Скейл, разговаривающий с маленьким, рябым инженером, который был завербован и перешел в штат в самом начале войны, многозначительно смотрел сквозь Освальда.
Приличия? Освальд не вспоминает о них, когда почти бегом поднимается на третий этаж.
Пять
He gives himself up completely, takes whatever he is expected to take unconditionally, arches back to find his perfect angle, whimpers and whispers and shivers ― his boy, his sweet dear boy, pushes backward almost on the edge of pain, faster, even faster, as if he is being chased, and then again they are in the line of fire, and they're both shot dead, as dead as Dmirtry's brother-officers, smell of rotten corpses filling his stories told in a high voice ― he will join them, oh he will, he's sure he'd be dead by the end of the next month, shush, you silly thing, you're immortal, just like any other faun of your appolonian kind, and they cuddle in silence, on the unnumbered hill of mutual half-trust.
Шесть
― Не хочу никуда идти, ― замычал в подушку Дмитрий, повел плечами, как пес, на холку которому села муха, ― Не пойду. Не выгонишь же ты гостя, ты, овсяная каша?
― Это обидно, ваше императорское высочество, ― Освальд провел по трогательно розовому исподу его ступни ногтем. Месть удалась.
― Ещё и к дяде Бимбо на заклание! Что я ради тебя претерпеваю, жестокосердный ты человек? Дядя Бимбо и заговор ― это все равно что балерины и невинность, удается сохранить либо одно, либо другое. Кому в голову пришла мощная мысль подключить нашего молчуна к секретам страшнее того, что в каждой жопе есть ды...

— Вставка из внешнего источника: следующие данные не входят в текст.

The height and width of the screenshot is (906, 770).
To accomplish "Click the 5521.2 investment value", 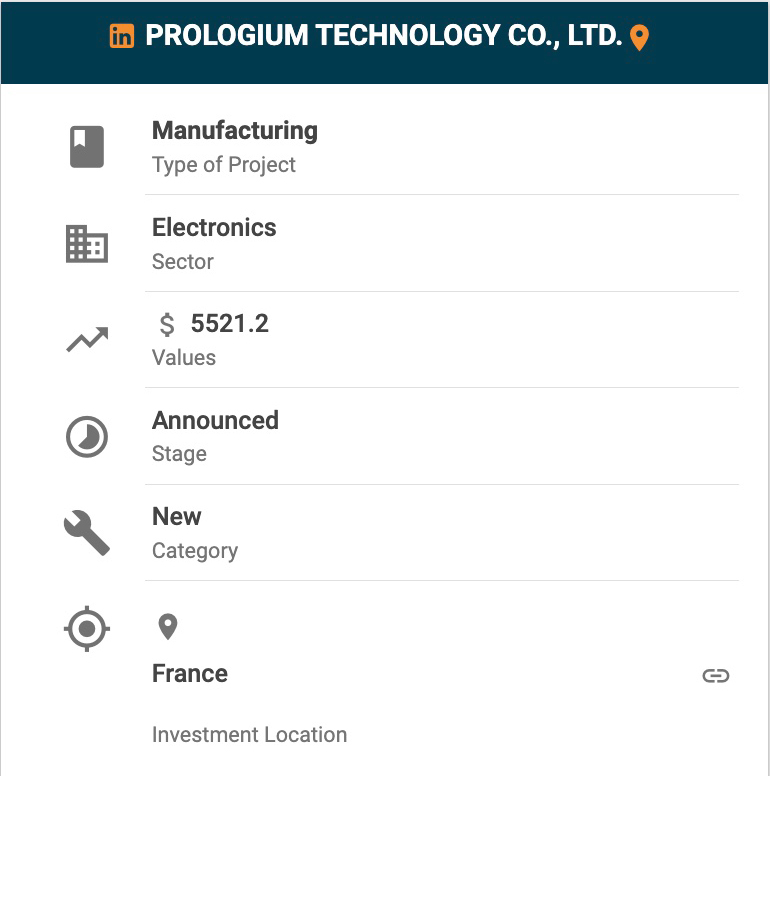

― Там будет еще один человек. Точнее, еще два, с одним я тебя познакомлю. И я буду благодарен тебе, если ты возобновишь свое знакомство с другим.
― О ком ты? ― Дмитрий нахмурился, не желая понимать очевидное.
― Ты знаешь, о ком я. Прошу тебя, это всего лишь...
― Нет.
― Это нужно для дела.
― Нет, ― Дмитрий повернулся к нему спиной, сел и принялся искать рубашку в складках простыни. ― Третий и последний раз нет, и все. Я туда не еду. Я тысячу раз говорил тебе, что с ним покончено. Я не скажу ему ни слова, ты слышишь? Это было бы хуже, чем унижение, и даже ради тебя ― никогда, не пытайся заставить меня.
― Do me a favour, love, ― он нагнулся, поцеловал Дмитрия в затылок, коснулся губами края покрасневшего уха, ― You won't speak to him. He'll do the talking, for he has so many things to make excuses of. Just let him apologize, and then you are free to go.
― Нет, я не позволю ему облегчить совесть, ― ответил Дмитрий, но по его тону Освальд понял, что дело выиграно: он придет, он выслушает Феликса, может быть, даже заговорит первым, и, конечно же, не заметит, как окажется на самом тонком из крючков в княжеском диетическом арсенале, в руках Феликса, в постели Феликса, в сердце Феликса, бесконечно далеко от него самого, и дело выиграно, и Скейл будет доволен, и ловушка для темных сил подготовлена со всем изяществом невмешательства.
На долю секунды ему становится горько, но все успевает пройти, пока он застегивает запонки.